■ Data excerpts
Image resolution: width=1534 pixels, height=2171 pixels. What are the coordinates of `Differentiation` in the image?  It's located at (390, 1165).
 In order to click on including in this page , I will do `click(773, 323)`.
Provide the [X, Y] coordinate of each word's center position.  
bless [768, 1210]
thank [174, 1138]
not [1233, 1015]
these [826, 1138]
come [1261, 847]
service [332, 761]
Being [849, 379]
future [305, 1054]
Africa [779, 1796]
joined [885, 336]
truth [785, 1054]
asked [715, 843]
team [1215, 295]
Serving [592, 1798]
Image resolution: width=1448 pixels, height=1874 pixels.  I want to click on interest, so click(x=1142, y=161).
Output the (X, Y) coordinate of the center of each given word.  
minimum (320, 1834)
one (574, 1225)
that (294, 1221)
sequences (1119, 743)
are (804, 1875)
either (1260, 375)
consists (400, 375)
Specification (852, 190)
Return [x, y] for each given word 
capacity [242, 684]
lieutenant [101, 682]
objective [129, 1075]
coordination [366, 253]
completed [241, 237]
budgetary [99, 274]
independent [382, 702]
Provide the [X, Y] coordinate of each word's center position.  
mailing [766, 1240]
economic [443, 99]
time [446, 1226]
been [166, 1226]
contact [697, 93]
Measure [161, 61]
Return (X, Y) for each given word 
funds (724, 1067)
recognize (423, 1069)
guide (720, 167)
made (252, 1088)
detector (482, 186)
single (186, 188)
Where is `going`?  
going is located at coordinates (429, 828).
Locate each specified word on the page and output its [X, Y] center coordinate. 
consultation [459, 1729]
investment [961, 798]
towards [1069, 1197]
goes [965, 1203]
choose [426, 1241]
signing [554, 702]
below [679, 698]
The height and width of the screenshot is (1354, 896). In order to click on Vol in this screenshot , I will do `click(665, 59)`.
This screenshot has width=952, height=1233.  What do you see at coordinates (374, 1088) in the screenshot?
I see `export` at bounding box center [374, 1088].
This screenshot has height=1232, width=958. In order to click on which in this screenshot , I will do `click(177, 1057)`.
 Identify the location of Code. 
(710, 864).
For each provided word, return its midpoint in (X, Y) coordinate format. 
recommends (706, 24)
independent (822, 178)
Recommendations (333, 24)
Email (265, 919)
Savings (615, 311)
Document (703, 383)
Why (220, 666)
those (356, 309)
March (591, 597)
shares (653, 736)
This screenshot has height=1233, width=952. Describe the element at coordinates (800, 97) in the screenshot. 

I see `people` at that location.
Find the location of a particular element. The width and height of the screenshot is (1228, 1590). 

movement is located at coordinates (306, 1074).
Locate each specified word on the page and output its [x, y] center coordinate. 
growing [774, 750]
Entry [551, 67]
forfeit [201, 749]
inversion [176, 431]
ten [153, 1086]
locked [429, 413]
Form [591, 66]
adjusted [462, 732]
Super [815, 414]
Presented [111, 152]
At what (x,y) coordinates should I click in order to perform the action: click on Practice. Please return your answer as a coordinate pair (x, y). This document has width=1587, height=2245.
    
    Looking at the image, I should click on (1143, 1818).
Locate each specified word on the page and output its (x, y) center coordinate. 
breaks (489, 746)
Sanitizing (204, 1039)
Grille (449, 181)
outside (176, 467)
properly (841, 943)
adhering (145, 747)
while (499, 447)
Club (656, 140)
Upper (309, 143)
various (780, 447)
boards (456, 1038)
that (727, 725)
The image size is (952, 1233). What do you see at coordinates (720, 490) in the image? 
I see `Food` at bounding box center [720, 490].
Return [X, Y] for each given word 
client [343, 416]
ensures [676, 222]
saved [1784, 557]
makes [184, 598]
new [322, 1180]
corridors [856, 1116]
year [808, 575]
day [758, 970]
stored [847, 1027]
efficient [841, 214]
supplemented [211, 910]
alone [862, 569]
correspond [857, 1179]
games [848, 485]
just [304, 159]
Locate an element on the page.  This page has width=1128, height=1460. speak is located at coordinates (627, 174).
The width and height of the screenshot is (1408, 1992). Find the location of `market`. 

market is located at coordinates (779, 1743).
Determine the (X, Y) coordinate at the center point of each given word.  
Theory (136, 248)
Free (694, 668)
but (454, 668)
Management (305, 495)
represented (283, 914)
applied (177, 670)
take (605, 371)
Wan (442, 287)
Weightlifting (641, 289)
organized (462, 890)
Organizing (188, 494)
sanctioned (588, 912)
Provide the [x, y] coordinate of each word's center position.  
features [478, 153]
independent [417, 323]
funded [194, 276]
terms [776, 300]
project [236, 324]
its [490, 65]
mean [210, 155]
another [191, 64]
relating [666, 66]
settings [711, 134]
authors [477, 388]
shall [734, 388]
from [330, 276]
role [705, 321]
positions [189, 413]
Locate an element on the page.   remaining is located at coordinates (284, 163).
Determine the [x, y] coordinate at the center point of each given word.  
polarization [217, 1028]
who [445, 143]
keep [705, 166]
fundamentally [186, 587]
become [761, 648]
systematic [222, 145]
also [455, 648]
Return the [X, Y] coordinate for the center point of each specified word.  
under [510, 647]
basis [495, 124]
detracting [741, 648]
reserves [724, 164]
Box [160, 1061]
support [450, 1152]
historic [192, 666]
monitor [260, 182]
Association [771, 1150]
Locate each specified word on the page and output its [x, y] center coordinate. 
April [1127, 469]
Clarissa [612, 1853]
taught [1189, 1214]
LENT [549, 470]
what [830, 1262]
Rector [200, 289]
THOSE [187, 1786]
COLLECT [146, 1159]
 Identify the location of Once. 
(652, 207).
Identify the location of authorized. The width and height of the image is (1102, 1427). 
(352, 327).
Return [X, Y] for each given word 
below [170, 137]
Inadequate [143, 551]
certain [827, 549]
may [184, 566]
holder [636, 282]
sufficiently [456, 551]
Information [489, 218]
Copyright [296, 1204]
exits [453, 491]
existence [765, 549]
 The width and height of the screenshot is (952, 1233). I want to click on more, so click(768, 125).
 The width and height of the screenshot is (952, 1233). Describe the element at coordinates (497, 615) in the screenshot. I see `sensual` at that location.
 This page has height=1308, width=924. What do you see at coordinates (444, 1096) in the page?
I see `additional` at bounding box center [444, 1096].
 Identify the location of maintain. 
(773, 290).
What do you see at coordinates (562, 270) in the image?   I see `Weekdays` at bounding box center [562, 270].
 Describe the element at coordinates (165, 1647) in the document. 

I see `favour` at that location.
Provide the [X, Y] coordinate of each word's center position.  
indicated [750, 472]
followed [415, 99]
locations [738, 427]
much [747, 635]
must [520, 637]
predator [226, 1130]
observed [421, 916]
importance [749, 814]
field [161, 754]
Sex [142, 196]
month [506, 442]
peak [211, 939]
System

■ What to produce
State how many lines of the material above contain the word "Describe". Reply with the number alone.

■ Task solution
3